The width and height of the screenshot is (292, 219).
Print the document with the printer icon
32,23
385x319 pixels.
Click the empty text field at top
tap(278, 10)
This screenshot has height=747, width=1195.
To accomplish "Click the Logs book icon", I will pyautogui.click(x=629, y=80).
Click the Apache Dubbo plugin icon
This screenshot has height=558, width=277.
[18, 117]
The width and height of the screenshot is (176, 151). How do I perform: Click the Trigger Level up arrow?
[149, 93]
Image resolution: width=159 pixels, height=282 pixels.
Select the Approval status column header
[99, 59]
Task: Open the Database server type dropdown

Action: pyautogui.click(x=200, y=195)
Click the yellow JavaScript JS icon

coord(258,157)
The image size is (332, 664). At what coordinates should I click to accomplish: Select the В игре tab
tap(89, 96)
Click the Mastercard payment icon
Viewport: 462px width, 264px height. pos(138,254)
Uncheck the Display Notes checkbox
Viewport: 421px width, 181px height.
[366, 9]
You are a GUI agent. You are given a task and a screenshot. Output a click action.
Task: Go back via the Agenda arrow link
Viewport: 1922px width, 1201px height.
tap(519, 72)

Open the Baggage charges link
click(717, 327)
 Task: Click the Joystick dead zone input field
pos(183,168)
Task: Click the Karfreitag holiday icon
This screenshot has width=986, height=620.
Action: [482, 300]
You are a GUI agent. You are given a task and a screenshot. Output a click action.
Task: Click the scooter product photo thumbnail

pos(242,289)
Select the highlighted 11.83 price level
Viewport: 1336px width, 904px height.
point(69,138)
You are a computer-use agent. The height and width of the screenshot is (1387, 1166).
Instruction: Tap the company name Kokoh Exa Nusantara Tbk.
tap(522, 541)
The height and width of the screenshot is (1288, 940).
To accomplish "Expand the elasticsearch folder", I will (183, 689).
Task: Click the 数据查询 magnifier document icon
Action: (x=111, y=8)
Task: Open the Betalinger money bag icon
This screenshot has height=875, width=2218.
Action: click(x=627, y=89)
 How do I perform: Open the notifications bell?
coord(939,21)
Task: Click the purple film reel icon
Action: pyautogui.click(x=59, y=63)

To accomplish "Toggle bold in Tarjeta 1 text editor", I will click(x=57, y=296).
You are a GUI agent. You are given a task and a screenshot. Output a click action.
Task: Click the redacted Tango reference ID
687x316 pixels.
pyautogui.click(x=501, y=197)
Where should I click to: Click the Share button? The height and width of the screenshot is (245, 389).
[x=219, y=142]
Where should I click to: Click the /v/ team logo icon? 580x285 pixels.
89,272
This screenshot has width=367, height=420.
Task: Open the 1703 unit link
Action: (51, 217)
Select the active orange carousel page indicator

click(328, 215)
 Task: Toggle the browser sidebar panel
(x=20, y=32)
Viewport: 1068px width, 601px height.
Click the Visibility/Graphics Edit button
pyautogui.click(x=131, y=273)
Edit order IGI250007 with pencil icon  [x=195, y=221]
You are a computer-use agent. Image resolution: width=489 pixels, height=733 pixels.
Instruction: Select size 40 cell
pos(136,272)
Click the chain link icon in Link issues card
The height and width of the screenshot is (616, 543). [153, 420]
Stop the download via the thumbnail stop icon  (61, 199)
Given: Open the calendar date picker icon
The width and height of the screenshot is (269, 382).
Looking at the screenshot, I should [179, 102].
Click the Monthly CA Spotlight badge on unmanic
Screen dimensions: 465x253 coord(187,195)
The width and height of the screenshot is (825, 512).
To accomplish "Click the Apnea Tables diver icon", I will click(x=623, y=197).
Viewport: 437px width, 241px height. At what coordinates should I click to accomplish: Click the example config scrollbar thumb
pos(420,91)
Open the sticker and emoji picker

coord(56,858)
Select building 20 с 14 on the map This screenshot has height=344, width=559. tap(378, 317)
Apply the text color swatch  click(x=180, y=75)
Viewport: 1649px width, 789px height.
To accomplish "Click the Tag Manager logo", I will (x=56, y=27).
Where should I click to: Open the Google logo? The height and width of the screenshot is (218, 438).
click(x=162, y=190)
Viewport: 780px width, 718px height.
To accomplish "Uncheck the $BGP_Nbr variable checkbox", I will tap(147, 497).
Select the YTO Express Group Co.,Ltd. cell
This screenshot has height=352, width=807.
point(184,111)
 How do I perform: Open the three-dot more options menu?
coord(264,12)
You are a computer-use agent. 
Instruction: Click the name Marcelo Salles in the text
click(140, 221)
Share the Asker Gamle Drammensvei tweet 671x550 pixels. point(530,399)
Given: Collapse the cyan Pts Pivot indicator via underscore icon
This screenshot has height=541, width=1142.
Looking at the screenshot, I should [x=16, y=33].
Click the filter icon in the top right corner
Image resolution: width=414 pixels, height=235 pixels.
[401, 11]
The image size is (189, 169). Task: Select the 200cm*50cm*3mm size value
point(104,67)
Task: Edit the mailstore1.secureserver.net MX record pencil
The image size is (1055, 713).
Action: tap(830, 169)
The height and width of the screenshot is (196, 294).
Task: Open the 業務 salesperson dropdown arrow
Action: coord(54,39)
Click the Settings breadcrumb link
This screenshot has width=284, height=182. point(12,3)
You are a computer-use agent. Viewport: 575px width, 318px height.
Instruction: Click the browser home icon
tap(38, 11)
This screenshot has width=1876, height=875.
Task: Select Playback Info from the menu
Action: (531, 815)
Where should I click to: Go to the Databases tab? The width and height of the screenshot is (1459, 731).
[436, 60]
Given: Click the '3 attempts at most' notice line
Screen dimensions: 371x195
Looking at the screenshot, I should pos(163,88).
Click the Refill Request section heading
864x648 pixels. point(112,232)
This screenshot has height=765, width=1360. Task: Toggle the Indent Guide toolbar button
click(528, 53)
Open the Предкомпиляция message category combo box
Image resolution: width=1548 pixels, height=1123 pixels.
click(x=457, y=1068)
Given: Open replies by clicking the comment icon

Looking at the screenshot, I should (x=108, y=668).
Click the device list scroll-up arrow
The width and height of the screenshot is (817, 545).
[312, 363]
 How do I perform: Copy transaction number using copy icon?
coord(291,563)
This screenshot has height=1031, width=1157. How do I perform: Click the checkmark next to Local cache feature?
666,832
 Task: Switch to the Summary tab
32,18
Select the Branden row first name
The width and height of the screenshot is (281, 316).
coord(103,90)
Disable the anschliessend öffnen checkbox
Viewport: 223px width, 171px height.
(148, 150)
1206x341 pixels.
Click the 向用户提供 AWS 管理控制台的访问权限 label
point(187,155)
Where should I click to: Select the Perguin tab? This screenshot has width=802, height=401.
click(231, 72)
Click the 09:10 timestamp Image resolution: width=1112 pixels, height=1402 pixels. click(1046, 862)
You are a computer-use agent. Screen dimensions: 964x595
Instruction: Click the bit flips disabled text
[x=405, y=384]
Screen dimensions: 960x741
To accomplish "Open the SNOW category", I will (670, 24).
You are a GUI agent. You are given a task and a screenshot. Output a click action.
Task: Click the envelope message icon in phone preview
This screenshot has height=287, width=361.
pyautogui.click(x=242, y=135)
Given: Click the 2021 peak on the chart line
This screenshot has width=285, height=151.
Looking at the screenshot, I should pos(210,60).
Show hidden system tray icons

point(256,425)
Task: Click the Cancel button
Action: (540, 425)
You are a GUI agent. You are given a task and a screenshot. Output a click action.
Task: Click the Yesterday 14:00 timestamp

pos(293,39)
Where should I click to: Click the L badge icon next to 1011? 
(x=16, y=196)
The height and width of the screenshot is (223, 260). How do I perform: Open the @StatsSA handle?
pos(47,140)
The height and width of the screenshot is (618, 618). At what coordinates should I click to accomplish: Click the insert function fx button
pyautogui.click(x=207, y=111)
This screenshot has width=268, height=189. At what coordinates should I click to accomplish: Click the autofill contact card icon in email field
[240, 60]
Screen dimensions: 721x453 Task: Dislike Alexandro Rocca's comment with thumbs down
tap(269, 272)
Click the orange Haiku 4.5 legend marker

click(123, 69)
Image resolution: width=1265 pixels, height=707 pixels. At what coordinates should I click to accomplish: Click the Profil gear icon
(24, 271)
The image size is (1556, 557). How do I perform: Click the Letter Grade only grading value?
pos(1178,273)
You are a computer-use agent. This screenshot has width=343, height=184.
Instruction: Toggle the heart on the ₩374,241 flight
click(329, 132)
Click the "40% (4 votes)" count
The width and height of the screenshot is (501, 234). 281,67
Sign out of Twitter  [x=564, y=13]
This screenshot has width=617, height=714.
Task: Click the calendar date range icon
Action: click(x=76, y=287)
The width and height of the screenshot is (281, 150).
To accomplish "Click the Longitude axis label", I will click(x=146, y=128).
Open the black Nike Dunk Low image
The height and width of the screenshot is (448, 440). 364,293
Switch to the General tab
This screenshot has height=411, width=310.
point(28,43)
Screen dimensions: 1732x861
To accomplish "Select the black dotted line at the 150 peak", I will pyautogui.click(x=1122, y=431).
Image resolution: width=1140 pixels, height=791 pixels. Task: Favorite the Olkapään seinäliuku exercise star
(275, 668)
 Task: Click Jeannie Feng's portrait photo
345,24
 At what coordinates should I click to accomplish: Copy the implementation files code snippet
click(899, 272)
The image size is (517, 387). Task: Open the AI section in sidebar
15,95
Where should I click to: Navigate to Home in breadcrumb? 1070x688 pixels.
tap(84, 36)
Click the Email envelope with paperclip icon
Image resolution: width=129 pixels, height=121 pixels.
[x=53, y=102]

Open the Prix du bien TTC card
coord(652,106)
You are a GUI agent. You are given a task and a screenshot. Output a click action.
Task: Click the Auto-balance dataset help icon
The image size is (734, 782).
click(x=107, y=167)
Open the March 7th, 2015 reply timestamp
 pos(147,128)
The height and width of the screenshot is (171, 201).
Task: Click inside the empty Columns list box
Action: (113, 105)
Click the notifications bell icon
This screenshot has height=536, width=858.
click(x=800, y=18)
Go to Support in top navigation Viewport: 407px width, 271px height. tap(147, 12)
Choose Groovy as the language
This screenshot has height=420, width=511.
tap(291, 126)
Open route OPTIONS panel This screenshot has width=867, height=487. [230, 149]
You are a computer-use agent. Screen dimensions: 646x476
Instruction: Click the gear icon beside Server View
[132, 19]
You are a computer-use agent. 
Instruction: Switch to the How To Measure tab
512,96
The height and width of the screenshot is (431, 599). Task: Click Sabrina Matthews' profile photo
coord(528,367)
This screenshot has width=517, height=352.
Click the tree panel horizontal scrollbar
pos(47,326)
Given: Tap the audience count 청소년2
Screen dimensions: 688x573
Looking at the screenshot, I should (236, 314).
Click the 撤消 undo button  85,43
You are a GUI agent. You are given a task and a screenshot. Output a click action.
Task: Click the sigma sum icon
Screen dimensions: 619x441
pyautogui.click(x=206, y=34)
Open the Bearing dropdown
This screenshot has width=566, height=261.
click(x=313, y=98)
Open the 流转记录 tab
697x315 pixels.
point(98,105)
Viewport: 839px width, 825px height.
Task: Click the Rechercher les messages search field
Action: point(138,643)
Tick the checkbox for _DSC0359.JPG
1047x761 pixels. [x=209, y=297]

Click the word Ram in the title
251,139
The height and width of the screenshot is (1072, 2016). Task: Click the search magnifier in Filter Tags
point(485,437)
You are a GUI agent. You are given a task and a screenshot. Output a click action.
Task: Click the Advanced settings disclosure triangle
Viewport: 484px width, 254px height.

Goal of the exercise: Find and show each line of the listing with the word "pencil".

Task response:
Edit order IGI250007 with pencil icon  [x=195, y=221]
Task: Edit the mailstore1.secureserver.net MX record pencil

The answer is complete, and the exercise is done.